1954 in Dakar geboren, wuchs Cissé als eines von 13 Kindern in Armut auf. Trotz aller Entbehrungen verlor er nie seine Begeisterung für den Fußball. Ende der 1970er-Jahre zog er nach München, um näher bei Bayern München zu sein – dem Verein, den er verehrte.

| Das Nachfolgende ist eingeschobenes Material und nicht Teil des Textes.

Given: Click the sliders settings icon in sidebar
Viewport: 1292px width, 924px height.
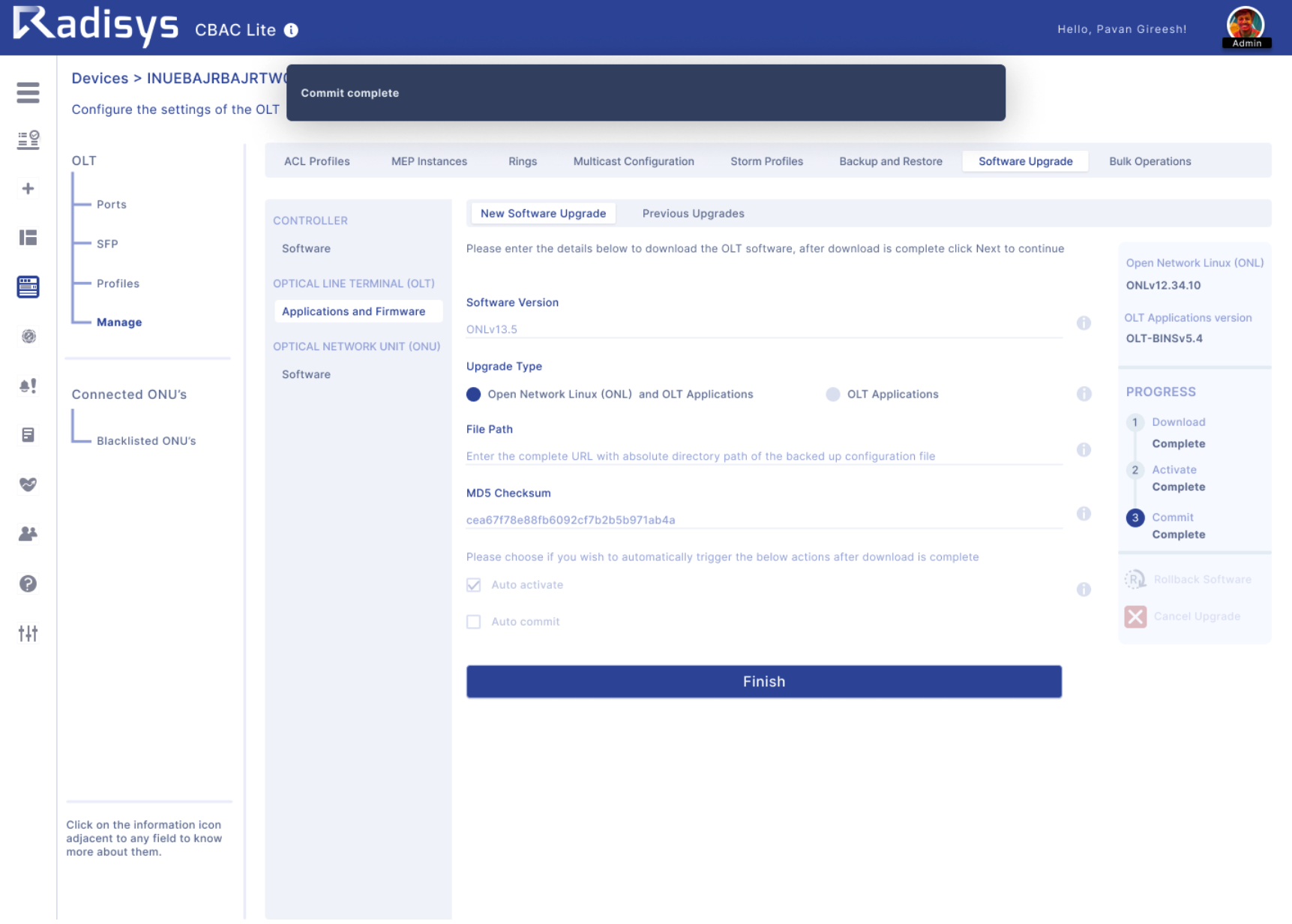Looking at the screenshot, I should 28,633.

Das Leben in Deutschland war anfangs nicht einfach. Die Integration gestaltete sich schwierig, doch mit seiner Herzlichkeit und seinem Humor gewann er schließlich die Menschen für sich. Jahrelang fuhr er tagsüber Taxi – doch seinen wahren Ruhm erlangte er durch das Fernsehen. In der BR-Sportshow Blickpunkt Sport wurde er zu einer beliebten Figur. Jeden Sonntagabend beendete er die Sendung mit Witzen, scharfsinnigen Imitationen von Trainern und Fußball-Sketchen. Sein eigenwilliger Stil machte ihn zum Überraschungsgast und Publikumsliebling.
Cissés Energie beschränkte sich nicht auf den Bildschirm. Verheiratet und mit einer eigenen Familie baute er sich in München ein Leben auf, ohne dabei seine Wurzeln zu vergessen. Nun, da er nach vorn blickt, plant er, seine letzten Jahre in Dakar zu verbringen.
Cissés Geschichte verbindet zwei Welten – sein senegalesisches Erbe und seine bayerische Wahlheimat. Sein Vermächtnis als Münchens berühmtester Taxifahrer und Fußballkommentator bleibt bestehen. Ob am Steuer oder vor der Kamera, seine Begeisterung hat bleibende Spuren in der Sportkultur der Stadt hinterlassen.